I'm guessing that lightspark must already have some tests, and from your side there are probably some they could use too ?
You can try Shumway in other browsers without the extension at the project website:
http://www.areweflashyet.com/shumway/
The SpiderMonkey team's "Are We Fast Yet?" website also includes some AS3 benchmarks running in Shumway on Firefox, Chrome, and Safari:
http://arewefastyet.com/#machine=28&view=breakdown&suite=shu...
Edit: I should add in, the player is primarily Javascript with a small rendering engine for Flash fallback. Even in the Flash case, everything is controlled via JS through a flash bridge. We prioritize HTML5 video when possible across browsers and devices.
Our team was uncertain how to reach at Amazon to get your blessing. :) If you (or Amazon management :) have any problems or concerns, please feel free to email me at cpeterson at mozilla dot com!
re HTML5 video: do you use it on desktop browsers? Mozilla is working hard to improve our HTML5 video implementation. Can we opt in Firefox for HTML5 video? Playing Flash videos in Shumway is just a stepping stone on the path to HTML5 video.
We feature detect everything but have been prioritizing Flash at the moment due to issues with Chrome and HTML5 video.
What versions of SWF does Shumway aim to support? 7, 8, 9, 10, all of the above?
How does Shumway interact with click-to-play and similar mechanisms to stop unwanted Flash objects from playing? Does it have that functionality built-in?
Shumway does not currently support click-to-play because it is not a real browser plugin. It hooks into Firefox's click-to-play mechanism to conditionally override the Flash plugin. This is a hack and will soon be replaced with "jsplugins", a Firefox feature that will allow browser plugins to be written in JS and run in an out-of-process sandbox:
From the discussion on HN, it sounds like Shumway aims to be a drop in replacement for Adobe's Flash plugin.
If you use Shumway, though, don't forget to disable Adobe's Flash (I've found that having it enabled and Shumway installed results in rather brutal crashes).
https://github.com/mozilla/shumway/blob/master/src/avm2/comp...
I've worked a lot with Flash bytecode and contributed to Shumway a long time ago, so if you have any more questions, let me know!
RABCDAsm author here. Curious about the same, I've always thought the project might be useful to VM implementers. Also wondering if you've had trouble with obfuscators that employ control flow obfuscation, and create unreachable basic blocks with junk code.
Shumway falls back on an interpreter if the control flow is not reducible.
We feature detect flash via the navigator.plugins object and from that thread it doesn't look like shumway is listed there.

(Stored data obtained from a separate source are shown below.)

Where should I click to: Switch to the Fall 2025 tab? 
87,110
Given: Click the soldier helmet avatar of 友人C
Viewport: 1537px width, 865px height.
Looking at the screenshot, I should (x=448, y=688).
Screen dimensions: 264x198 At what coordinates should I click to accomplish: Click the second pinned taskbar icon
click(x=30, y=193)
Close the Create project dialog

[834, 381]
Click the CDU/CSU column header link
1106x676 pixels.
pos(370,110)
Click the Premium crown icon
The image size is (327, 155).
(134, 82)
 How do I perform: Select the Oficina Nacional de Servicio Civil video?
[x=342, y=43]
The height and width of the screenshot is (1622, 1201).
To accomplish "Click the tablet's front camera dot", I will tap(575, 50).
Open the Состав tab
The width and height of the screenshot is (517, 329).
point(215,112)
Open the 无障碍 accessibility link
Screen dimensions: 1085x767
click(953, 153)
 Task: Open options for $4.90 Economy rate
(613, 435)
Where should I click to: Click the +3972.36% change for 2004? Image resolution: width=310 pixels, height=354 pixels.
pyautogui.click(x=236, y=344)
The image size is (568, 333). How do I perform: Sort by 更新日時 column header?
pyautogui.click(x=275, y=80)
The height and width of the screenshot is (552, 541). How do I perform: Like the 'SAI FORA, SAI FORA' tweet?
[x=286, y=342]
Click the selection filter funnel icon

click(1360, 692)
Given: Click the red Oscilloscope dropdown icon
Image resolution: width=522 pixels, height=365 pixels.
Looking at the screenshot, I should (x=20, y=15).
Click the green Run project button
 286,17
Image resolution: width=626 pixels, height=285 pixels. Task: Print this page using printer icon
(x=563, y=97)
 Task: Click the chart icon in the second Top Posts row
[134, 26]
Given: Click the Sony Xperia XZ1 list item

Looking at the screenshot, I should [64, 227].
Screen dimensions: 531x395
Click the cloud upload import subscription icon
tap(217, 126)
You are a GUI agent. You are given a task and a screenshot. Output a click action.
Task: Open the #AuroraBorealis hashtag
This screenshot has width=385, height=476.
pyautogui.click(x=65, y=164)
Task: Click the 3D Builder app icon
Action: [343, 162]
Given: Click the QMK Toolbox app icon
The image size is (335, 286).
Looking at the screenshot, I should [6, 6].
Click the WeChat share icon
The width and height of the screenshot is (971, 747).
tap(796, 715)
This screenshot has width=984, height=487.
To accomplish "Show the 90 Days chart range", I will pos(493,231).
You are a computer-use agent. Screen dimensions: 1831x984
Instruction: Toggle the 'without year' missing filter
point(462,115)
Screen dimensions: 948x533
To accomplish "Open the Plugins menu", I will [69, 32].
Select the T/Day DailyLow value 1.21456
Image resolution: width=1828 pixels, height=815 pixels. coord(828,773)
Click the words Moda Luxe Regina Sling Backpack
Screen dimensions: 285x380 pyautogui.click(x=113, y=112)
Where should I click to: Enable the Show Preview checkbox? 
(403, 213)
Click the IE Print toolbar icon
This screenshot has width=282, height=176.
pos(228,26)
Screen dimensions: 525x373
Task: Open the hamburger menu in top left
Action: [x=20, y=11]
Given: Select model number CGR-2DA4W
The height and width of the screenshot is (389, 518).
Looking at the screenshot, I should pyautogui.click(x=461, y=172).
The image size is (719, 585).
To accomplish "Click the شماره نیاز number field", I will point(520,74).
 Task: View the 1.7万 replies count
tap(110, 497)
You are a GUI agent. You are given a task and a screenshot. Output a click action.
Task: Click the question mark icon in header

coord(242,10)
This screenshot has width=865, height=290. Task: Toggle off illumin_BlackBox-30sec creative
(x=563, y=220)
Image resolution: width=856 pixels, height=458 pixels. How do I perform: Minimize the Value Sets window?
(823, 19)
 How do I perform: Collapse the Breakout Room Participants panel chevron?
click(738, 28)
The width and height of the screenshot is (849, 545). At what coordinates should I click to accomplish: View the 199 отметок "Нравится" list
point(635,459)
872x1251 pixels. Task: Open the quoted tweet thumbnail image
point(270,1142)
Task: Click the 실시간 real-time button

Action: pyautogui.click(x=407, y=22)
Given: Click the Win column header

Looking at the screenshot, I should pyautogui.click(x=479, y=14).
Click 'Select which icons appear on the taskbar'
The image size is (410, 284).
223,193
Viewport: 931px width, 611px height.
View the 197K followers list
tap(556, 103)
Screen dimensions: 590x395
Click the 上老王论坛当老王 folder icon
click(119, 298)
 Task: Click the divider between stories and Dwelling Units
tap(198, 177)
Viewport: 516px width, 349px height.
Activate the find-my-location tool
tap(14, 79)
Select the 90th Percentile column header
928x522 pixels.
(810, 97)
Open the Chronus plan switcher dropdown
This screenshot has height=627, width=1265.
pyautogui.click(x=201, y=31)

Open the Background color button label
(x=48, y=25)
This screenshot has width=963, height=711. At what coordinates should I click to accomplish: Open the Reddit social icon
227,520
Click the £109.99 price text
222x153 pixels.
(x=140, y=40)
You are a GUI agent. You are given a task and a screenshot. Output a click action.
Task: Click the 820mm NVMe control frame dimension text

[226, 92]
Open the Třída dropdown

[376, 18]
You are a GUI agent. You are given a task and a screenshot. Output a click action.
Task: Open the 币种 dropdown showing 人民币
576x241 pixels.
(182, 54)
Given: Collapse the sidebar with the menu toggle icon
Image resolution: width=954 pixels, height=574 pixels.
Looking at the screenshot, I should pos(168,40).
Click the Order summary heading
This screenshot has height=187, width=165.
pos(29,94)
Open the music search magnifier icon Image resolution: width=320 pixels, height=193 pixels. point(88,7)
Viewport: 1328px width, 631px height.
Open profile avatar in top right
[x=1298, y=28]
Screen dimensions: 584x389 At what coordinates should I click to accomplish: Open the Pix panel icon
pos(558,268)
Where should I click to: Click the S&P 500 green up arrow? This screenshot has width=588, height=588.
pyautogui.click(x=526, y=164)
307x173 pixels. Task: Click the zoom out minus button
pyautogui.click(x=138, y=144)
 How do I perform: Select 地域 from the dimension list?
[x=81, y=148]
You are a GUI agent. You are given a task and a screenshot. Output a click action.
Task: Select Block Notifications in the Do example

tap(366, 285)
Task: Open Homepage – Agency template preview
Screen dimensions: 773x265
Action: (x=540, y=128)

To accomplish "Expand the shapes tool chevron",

(I'm a dev on that player)
Somewhat absurdly, you currently need Flash to use Flash without Flash in many cases. We don't yet have support for installing Shumway in navigator.plugins, so sites that detect Flash using that (i.e., most of them) currently only work in Shumway if Flash is installed, too.
This will be fixed once https://bugzilla.mozilla.org/show_bug.cgi?id=558184 lands.
It would NEVER be safe to Ctrl+V again!
In fact, requiring a plugin for this functionality only serves to increase the attack surface for the browser as a platform.
GitHub's "copy repo URL to clipboard" button uses Flash to write to the clipboard. Shumway has implemented Flash's clipboard APIs (which it can do because it can access Gecko XPCOM APIs as a Firefox extension), but they are currently disabled because Shumway hasn't implemented the "in response to user click" bit yet.
Today I learned that Firefox still supports Windows XP.
I've even seen myself a Windows XP with Firefox installed in a shop just a few days ago.